### DOCUMENT SECTION
Reunert earmarks R200m to counter future port disruptions
Thursday, 30 May 2024

SE-listed technology group Reunert has set aside over R200 million working capital to guard against further port disruptions that affected its Nashua subsidiary.

So said group CEO Alan Dickson in an interview with ITWeb last week, after the company announced its financial results for six-month period ended 31 March.

Reunert is a South African company that manages a diversified portfolio of businesses in the fields of electrical engineering, information and communication technologies, as well as defence and allied technologies.

It notes the national port and logistics disruptions developed rapidly and persisted throughout the reporting period.

Earlier this year, state-owned company Transnet reportedly faced disruptions, which significantly impacted SA’s cargo transport systems. These disruptions affected rail and port operations.

Describing the challenges during that period, Dickson says: “In our world, we either import raw materials or finished products. In the case of Nashua, we bring finished products and in the case of cables, we bring in raw materials and components.”

When the ports congestion took place, the group struggled to get the inputs that it needs to make products and services. “We couldn’t just get what we needed to meet the commitments that we had given to our customers,” Dickson says.

“Export-wise, whether it be circuit breakers for defence, in many cases we found the stuff we needed. So, it wasn’t such a big impact.”

He points out that most of the business units had to make other plans in order to meet the original customer commitments, or they were able to renegotiate the commitments without getting penalties.

However, this had two impacts generally across the group, he notes. “One was that it increased our costs, and we had to hold more stock in case of further hiccups going forward. It was a painful exercise for us.

“But I think the bigger impact for South Africa is this hurt the economy, as we saw GDP coming off quite significantly. It wasn’t a great set of events for both the country and the company.”

He explains that Nashua primarily brings in multifunction printers, and they come in large consolidated deliveries.

According to Dickson, Nashua orders these multifunction printers three months in advance and the products come in a few containers.

“The consolidated shipments of the multifunction printers got stuck outside. We had stuff that was stuck in the water for three months. What happened in Nashua’s case is they couldn’t make a plan because they have a single supplier – they are the exclusive importer of the products from the OEM [original equipment manufacturer] that we work with.
######
### RECORD EXTRACTS
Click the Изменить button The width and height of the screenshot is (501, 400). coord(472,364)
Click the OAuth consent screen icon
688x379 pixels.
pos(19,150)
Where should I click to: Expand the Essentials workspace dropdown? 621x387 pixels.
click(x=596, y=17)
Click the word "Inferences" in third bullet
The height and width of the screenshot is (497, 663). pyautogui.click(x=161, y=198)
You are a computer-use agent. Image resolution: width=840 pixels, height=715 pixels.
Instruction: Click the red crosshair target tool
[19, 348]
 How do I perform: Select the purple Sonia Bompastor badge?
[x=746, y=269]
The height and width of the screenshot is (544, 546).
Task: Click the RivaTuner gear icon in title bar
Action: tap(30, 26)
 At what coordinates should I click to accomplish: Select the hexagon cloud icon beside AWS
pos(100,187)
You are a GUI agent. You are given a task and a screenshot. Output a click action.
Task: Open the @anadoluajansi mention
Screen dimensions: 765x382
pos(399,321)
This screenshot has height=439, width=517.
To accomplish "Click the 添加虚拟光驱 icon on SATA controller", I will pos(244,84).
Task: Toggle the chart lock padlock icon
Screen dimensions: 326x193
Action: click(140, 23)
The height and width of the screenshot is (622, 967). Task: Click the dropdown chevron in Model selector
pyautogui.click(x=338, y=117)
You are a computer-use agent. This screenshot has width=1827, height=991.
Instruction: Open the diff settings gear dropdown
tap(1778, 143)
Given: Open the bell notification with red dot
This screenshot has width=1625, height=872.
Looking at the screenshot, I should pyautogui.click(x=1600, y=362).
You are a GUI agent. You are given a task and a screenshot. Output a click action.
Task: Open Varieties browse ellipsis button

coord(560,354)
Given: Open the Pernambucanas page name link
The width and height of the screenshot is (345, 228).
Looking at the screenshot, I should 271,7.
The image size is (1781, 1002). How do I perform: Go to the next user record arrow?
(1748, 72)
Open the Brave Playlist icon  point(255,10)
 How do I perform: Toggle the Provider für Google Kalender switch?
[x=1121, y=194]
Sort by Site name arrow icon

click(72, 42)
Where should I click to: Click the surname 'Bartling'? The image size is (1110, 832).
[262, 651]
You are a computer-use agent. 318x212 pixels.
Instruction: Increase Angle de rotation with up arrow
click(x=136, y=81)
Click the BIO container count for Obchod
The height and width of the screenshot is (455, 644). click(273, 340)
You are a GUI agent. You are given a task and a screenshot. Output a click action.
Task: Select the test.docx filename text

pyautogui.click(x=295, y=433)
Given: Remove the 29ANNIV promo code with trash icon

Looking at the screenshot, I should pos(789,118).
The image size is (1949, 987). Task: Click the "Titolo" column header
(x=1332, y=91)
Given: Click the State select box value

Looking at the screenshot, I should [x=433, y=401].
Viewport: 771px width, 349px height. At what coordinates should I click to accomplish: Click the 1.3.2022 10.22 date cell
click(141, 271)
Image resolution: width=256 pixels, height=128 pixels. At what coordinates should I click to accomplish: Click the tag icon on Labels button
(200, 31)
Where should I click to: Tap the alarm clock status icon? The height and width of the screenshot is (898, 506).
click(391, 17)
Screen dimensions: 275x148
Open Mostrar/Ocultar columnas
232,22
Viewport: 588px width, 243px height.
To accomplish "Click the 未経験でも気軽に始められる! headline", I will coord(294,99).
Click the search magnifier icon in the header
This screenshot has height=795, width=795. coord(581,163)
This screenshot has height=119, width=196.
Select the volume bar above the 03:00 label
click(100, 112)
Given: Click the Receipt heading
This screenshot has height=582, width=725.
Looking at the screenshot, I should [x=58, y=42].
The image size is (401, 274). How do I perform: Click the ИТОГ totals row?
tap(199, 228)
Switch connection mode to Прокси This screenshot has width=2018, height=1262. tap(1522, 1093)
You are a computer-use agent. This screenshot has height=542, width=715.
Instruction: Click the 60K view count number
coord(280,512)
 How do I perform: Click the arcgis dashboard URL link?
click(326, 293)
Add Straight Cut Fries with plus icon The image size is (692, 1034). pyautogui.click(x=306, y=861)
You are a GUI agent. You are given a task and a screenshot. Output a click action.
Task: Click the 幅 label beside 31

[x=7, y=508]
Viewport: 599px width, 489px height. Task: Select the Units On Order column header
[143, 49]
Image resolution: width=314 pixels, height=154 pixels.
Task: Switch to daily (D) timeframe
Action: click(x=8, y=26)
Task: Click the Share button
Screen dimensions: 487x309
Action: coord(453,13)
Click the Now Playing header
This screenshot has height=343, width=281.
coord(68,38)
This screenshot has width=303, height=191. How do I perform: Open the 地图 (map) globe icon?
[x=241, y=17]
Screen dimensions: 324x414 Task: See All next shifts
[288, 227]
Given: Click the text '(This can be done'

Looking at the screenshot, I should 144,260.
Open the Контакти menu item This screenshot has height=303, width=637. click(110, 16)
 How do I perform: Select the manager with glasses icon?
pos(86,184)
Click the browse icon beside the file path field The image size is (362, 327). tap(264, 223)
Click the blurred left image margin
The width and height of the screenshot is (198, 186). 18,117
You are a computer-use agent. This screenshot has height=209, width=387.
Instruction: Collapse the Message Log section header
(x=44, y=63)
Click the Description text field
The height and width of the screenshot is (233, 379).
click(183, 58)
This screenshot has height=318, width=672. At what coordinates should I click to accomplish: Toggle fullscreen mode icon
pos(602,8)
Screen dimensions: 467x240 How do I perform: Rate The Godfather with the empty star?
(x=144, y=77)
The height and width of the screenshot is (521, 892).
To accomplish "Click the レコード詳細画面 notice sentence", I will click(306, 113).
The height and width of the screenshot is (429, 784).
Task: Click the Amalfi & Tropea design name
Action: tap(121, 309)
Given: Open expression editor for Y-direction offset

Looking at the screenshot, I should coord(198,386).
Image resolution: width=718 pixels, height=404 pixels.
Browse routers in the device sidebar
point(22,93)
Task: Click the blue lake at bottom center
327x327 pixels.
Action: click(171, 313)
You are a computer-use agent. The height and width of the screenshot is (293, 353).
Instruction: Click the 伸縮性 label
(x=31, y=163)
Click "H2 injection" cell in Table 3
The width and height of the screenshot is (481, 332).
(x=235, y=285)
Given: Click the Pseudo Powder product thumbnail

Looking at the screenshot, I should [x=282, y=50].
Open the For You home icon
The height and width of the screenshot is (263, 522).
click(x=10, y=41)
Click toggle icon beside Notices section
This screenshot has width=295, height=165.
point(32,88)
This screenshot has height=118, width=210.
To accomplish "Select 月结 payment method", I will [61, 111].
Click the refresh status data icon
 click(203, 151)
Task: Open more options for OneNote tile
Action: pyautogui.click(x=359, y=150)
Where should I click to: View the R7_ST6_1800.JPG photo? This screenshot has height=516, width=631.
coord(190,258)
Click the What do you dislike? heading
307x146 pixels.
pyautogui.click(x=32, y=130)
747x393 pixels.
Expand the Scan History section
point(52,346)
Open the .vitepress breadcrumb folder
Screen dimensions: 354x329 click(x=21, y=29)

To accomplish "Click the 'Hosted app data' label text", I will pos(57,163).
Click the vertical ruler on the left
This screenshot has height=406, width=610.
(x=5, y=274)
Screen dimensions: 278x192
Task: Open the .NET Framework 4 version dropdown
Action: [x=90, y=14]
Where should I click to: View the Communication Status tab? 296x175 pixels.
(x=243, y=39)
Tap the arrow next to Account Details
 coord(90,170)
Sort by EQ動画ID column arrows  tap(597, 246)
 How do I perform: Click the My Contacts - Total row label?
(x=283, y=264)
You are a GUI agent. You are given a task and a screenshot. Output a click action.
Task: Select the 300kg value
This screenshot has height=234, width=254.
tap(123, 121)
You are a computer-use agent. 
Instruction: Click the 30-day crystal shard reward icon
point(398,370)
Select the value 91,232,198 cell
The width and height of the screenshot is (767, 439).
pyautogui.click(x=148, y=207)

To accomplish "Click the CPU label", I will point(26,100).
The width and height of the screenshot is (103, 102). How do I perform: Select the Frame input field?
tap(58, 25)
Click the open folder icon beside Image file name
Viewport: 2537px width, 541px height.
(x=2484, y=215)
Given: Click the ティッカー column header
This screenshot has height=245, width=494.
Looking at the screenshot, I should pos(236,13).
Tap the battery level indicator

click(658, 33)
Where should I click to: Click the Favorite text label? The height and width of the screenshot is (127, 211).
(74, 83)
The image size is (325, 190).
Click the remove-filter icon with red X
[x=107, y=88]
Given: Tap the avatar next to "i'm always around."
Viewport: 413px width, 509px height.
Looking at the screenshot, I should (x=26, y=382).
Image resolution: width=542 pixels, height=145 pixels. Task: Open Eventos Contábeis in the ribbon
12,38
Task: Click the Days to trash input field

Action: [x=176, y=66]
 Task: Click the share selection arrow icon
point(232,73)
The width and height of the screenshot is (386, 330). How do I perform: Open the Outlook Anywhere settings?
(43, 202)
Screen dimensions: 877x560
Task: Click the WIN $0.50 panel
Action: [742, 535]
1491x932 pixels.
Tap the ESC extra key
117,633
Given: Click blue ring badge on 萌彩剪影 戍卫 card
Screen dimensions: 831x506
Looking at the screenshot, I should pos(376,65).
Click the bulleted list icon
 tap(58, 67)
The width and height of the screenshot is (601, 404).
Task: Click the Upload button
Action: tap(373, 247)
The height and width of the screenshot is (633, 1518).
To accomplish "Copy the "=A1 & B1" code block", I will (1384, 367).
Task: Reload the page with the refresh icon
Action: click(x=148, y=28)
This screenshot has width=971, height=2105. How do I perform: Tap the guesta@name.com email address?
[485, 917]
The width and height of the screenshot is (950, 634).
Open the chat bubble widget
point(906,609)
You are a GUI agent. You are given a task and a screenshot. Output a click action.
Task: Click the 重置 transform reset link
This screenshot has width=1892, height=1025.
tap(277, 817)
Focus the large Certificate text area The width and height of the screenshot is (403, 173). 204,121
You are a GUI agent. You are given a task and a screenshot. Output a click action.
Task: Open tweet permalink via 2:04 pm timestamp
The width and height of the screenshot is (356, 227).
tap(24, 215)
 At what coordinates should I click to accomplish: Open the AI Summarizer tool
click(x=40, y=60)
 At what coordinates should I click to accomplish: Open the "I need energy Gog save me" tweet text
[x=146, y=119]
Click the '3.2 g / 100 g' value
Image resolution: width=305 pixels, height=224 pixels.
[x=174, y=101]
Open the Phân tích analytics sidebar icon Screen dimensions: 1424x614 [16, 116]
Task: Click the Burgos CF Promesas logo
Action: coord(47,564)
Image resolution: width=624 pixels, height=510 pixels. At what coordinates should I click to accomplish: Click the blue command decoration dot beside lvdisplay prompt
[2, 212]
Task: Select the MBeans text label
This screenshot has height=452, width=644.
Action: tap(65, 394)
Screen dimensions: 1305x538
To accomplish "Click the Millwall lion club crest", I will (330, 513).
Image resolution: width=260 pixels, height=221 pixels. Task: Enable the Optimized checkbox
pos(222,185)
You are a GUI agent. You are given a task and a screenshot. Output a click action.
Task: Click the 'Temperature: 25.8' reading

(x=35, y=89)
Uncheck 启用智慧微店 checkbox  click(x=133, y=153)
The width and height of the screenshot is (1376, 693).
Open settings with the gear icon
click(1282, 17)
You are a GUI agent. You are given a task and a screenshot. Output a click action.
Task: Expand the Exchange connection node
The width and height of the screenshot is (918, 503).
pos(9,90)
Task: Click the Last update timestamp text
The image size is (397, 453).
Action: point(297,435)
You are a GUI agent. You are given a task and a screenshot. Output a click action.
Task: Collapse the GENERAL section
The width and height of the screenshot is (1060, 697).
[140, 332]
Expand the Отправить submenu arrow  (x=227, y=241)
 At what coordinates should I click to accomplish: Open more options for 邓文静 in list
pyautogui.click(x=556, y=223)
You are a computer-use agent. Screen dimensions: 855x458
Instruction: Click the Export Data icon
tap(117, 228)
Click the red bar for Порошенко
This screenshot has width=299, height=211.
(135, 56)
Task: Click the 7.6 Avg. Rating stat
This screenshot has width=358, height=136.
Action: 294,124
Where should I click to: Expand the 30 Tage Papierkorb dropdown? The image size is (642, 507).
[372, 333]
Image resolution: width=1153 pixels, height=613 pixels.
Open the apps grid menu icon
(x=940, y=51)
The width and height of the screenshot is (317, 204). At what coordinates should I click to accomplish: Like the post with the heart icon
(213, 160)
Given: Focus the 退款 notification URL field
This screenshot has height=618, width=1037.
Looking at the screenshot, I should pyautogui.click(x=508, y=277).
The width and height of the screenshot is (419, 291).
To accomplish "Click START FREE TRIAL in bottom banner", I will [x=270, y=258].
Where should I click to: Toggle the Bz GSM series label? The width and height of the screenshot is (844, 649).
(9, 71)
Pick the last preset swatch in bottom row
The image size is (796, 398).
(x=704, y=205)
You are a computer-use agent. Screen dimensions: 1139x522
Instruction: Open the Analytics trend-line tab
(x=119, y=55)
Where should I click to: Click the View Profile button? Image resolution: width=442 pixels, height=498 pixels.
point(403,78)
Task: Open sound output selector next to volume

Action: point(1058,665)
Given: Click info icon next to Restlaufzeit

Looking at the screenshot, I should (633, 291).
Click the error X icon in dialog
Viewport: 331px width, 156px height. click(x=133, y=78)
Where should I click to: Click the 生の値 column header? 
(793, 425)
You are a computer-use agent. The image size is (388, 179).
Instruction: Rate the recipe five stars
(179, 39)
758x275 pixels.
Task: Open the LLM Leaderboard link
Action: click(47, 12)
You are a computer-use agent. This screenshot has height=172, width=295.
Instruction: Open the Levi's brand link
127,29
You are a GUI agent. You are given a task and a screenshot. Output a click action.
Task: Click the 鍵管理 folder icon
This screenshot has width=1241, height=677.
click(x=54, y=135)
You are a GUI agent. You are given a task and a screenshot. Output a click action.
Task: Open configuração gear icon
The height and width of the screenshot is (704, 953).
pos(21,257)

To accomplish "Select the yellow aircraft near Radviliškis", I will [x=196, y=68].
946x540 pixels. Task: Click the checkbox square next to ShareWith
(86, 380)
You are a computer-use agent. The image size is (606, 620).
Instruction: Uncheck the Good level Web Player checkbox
######
● **WORK INSTRUCTION A**
According to the article on Reunert and the port disruptions, how far in advance does Nashua order its multifunction printers?
● **WORK INSTRUCTION B**
Duplicate the part of the Reunert port disruption article that opens with the words containing "Reunert earmarks R200m" and closes with "and allied technologies.".
● **WORK INSTRUCTION C**
Pick up the article on Reunert and the port disruptions after its final sentence and keep writing it.

● **TASK RESULT A**
Three months in advance.

● **TASK RESULT B**
Reunert earmarks R200m to counter future port disruptions
Thursday, 30 May 2024

SE-listed technology group Reunert has set aside over R200 million working capital to guard against further port disruptions that affected its Nashua subsidiary.

So said group CEO Alan Dickson in an interview with ITWeb last week, after the company announced its financial results for six-month period ended 31 March.

Reunert is a South African company that manages a diversified portfolio of businesses in the fields of electrical engineering, information and communication technologies, as well as defence and allied technologies.

● **TASK RESULT C**
“The printers were stuck in water and we couldn’t get the product to meet customer demand. Just because of the length of time that it took to get through the port, we couldn’t fully resolve that in the half-year that we had. When it came to the reporting time, we still had stuff that was stuck in the water; we were not able to recover that.”

This impacted Nashua’s sales and operating profit, and certainly hurt the group’s ICT segment as well as the group, Dickson says.

He reveals that together with the CEO Initiative, Reunert has been working together with Transnet to try and resolve these issues.

The CEO Initiative was founded in 2016 by a group of concerned South African businesspeople who heeded the call of the then South African minister of finance, Pravin Gordhan, to assist in making a positive contribution to creating sustainable economic growth.

“The key issues that we had at the time was around cranes, and getting ships in and getting the containers off. We have managed to resolve these problems – technicians have been deployed and new equipment, parts and services have been brought in. Transnet is now at a level where they can clear the backlog,” says Dickson.

But in order for Transnet to get back to its true level, he points out this will be a longer exercise.

“The massive backlog that we had in October, November, December and January is largely gone. Our stocks have returned to normal and the way in which we are engaging with our shippers has also largely returned to normal. But as a country, we can’t rest on our laurels. Transnet has to do more to solve this problem once and for all.

“We’ve put about R200 million in working capital into the group to mitigate against such challenges in future. What we are doing is pretty much what we did during COVID, where we built up safety stocks because the supply chain was interrupted,” he concludes.